Paris: the gay socialist who built a beach along the Seine
by Charles Bremner
Bertrand Delanoe must be the world's most flattered mayor judging by the way that other cities are imitating the winning schemes that he has brought to Paris since 2001.
From Manila to Mexico City, capital cities have rushed to copy the ideas that the austere 57-year-old leftist has adopted to give Paris a dose of fun. Top among them are: the summertime plage along the Seine; the winter Nuit Blanche arts happening and the vélibs, the 20,000 “free” bicycles that have transformed the streets since last July.
These are the most eye-catching of the ways that France's first openly gay political leader has made Paris more pleasant for its 2.1 million residents. With his €9 billion (£7.2 billion) budget, Delanoe, a pragmatic, authoritarian manager, has also multiplied pedestrian space, built public housing and day-care centres and tried to prevent Paris turning into what he calls an elegant museum.
The first Socialist Mayor has done so well livening up the city - and taming its traffic - that its traditionally conservative voters re-elected him easily last month. He is now governing free of the alliance with the turbulent Green party that hobbled his first term.
The Mayor, who was born in Tunis and had an Engish grandmother, denies that he wants the Socialist leadership, which is to be decided in October. “My devotion is to Paris, the city I love,” he says. But it is assumed that he will attempt to follow the model of Chirac, the city's first executive mayor, who used his 18 years in the job as a launchpad for the presidency in 1995.
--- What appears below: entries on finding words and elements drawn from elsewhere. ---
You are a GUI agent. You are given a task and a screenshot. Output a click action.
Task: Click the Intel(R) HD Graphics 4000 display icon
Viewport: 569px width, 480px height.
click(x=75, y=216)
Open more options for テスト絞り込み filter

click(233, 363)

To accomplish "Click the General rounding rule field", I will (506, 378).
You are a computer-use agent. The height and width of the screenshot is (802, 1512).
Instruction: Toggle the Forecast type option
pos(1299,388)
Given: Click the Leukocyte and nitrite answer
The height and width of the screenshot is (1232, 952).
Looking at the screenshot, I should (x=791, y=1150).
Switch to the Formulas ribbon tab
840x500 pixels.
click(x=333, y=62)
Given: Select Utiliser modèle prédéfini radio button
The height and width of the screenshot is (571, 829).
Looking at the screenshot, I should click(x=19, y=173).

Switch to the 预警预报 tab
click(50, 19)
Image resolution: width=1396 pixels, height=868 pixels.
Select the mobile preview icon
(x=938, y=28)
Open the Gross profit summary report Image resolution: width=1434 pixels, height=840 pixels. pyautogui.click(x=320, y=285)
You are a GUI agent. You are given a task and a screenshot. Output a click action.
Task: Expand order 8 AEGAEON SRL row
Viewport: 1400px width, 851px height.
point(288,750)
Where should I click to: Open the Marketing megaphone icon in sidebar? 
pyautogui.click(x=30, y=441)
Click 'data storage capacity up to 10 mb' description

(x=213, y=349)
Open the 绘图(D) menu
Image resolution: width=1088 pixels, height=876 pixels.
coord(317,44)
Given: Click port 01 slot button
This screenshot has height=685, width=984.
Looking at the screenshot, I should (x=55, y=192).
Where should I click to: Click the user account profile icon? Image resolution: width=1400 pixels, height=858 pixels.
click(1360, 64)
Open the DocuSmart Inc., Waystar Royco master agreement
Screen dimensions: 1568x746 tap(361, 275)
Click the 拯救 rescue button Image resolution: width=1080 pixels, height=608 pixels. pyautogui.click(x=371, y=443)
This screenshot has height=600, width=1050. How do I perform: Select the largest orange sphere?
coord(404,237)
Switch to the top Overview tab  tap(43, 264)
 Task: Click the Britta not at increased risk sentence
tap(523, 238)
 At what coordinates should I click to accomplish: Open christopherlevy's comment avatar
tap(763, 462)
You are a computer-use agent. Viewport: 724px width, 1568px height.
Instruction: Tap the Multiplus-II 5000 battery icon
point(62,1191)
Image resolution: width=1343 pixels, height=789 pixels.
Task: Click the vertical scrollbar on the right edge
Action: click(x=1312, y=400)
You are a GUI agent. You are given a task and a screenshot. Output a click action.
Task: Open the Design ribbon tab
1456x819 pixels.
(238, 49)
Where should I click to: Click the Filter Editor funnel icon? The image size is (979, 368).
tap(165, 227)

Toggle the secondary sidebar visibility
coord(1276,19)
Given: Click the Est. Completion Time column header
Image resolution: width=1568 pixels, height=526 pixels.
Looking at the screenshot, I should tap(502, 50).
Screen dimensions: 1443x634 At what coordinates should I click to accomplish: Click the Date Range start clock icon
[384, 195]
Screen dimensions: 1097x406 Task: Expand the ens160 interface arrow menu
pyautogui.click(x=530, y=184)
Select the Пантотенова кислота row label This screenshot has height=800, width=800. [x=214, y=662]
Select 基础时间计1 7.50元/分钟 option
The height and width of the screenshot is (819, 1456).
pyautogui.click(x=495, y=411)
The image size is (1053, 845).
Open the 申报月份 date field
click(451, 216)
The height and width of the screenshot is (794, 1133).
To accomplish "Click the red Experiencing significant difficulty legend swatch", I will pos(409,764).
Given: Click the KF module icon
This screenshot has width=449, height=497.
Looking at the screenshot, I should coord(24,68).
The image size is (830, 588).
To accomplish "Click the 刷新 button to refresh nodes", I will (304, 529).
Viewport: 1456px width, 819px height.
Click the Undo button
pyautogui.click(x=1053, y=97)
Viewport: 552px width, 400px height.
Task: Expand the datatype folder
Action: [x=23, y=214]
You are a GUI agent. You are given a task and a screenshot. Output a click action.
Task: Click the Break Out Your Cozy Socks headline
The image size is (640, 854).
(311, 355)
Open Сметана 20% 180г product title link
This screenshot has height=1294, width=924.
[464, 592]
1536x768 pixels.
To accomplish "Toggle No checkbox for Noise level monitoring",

All this is a turnaround for the man who back in 2001 was written off as a hot-tempered apparatchik. He won then largely because Paris was tired of the sleaze-soaked years of Chirac and Jean Tiberi, his successor. But Delanoe's rigorous methods and sense of imagination clicked with a mood, especially among “les bobos”. These bourgeois-bohemians are the left-thinking professionals who are setting the tone of a city that has been deserted by its working class.
The Mayor won sympathy soon after the election, when he was stabbed in a homophobic knife attack as he celebrated the first Nuit Blanche party. A private man who lives in his own flat on the Left Bank, he plays down his homosexuality but he has attacked what he calls continuing hypocrisy.
Among his bêtes noires is Sarkozy, who he deems to be unfavourable towards gay rights. Sarkozy, however, is said to favour Delanoe taking over the Socialists and becoming his opponent - because he believes that France is not ready for a gay president.